For some reason people think that the soon to be released (in fact, released today in the UK) DiRT: Showdown is a downloadable title. It isn’t. You get the game, for the time being at least, by parting cold hard cash with your retailer of choice. In return you’re presented with a box containing a disc. You put this in your console or PC and play the game. Could I be any clearer? This is definitely not DLC or an XBLA or PSN title. Also it’s pretty bloody great.
“Presentation, presentation, presentation”; this was the opening gambit of the development meeting over at Codemasters that I just made up in my head. Well, Codemasters have taken this mantra, and boy have they delivered. From the moment you switch on your console you’re presented with what is fundamentally a polished product. Everything from the soundtrack to the social media inspired menu system feels carefully considered and pleases as a result.
“Fun, but the modes have to be varied too”, was the second statement in this imaginary development kick off. Once again this imagined mantra has been pretty much fully realised. The sheer amount of different modes means that as you play through the single player campaign – or tour, as it is affectionately known – there’s not even a hint of monotony. Game modes are split across three distinct styles; racing, destruction and Hoonigan, each with variations in terms of location, vehicle type and even the mode itself, available as you progress.
Despite this massive amount of variation, sitting down to a session of DiRT: Showdown is about as intuitive as it can get. With the slight exception of a survival mode that I briefly mistook to be the same as general destruction, you can get the gist of what is needed in each race within a few seconds of the track loading. This is a major feather in Codemaster’s cap as they’ve managed this without laboured tutorials or condescending voiceovers.
As an arcade racer, you can expect car handling to be somewhat forgiving. That’s certainly the case here, as you can fairly easily throw vehicles around corners with a satisfying drift and slide. Different vehicle types handle differently (duh), which adds a tactical element as you consider which car in your repertoire would be most effective on any given track.
There are a few modes missing from the single player offering when you move online. It’s clear that these omissions have been carefully considered (see my interview with Mike Chapman – racers would’ve had to have waited far too long in lobbies if they’d included elimination mode for example), and doesn’t really impact the variation of modes available.

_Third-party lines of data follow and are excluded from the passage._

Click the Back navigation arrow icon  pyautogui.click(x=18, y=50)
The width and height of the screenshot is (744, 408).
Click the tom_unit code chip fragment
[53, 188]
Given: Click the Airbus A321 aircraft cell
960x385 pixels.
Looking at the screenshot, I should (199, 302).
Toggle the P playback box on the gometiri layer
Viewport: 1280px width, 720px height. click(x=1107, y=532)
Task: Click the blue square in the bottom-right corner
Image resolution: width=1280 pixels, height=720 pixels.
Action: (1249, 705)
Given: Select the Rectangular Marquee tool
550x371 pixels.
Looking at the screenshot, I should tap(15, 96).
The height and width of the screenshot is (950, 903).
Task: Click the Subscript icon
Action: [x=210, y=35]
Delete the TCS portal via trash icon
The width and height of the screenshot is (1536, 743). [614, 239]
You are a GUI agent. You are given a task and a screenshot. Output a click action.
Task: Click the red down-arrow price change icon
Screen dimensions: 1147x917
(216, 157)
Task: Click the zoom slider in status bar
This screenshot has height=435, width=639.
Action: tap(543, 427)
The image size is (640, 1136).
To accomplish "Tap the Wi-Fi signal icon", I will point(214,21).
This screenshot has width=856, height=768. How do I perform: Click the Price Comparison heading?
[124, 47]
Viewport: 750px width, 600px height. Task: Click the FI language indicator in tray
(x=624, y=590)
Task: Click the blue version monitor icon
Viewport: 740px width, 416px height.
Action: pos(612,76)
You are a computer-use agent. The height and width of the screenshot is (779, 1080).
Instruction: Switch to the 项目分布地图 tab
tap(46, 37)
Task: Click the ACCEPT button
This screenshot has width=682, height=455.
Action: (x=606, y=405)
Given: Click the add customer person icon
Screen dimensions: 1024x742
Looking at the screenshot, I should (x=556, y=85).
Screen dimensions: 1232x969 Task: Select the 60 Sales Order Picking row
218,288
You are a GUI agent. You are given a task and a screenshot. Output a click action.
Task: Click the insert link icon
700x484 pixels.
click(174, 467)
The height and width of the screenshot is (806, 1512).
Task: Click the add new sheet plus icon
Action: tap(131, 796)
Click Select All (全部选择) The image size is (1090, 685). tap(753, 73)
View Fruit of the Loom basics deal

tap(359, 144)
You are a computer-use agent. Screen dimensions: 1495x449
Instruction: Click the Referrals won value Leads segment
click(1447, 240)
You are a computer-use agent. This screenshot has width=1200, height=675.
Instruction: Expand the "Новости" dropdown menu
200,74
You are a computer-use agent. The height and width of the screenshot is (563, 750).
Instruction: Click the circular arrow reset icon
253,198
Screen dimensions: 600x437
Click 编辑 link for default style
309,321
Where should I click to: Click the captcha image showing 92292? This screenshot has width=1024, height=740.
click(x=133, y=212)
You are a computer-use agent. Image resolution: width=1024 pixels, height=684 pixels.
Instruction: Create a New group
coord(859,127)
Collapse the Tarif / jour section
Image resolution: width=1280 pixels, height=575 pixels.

As with any online game (and I’m not sure whether this is a personal preference – for the sake of brevity I will state it as fact), the online offering of the game is best enjoyed with a group of friends. Get together for a lengthy session and there’s enough here to have you screaming over chat as you’re pipped at the post by that friend you never really liked anyway. Yes, he managed to make you spin out at the finish line. Yes, it was frustrating as hell. But my word, as soon as the next track loads you shall have your revenge.
If you’re more of a solitary type, preferring your racers to not even include opponents, there is a mode for you too! Joyride allows you to race around Battersea Powerstation, made famous by yours truly jumping from the top for a marketing video, and Yokohama Docks. There are 75 driving challenges for each, with a number of hidden packages to collect whilst you do it. One minor gripe with this is in terms of the announcer: he gleefully told me the unlock upon completion would be worth it. What I ended up with (admittedly I haven’t quite finished Yokohama), is an extra livery. A new car would have been nice, that’s all I’m saying…
Advancement in the game is achieved through the earning of money in order to upgrade your vehicles or even buy new ones. With three upgradable stats to choose from (Power, Strength and Handling) and a number of different upgrades available that escalate in price as you advance, this is a great way to aid your progression. One minor flaw in the monetary system is that there is a maximum earning potential for each event in single player (once you’ve achieved first, replaying will not earn you any more money). Winning online also earns a disproportionately high amount of cash, especially when compared to the first few sections of the single player.
Similar to Need for Speed’s Autolog, DiRT: Showdown encourages friendly competition against your friends. This ‘friendly’ competitive element has had me continually racing the same few tracks as I work to smash the times of a fellow reviewer (hello Lee from thegamejar if you’re reading ). If you’re the kind of person that will take glee in besting the times set by your friends, this will have you coming back time and again.
Review Round Up
Graphics: 4.5/5 - Lively scenery, believable yet outlandish destruction of vehicles, generally beautiful.
Sound: 4/5 - Works well with the festival feel of the presentation. As with any soundtrack, if the genre isn’t your particular cup of tea, knock a point off.
Gameplay: 4/5 - Handling larger vehicles can feel a little like steering a tank rather than a car. Serious brownie points for the level of variation.
Longevity: 3/5 - There’s plenty here to keep you entertained, my only concern is that the gameplay isn’t compelling enough to keep people playing in a month or two’s time.
Overall: 4 smashed up ol’ bangers out of 5.
Take a few friends with you to the shop and each buy a copy. This is a truly worthy achievement in a genre that was in danger of becoming a one horse race. Need for Speed will have to up its game to compete with Showdown!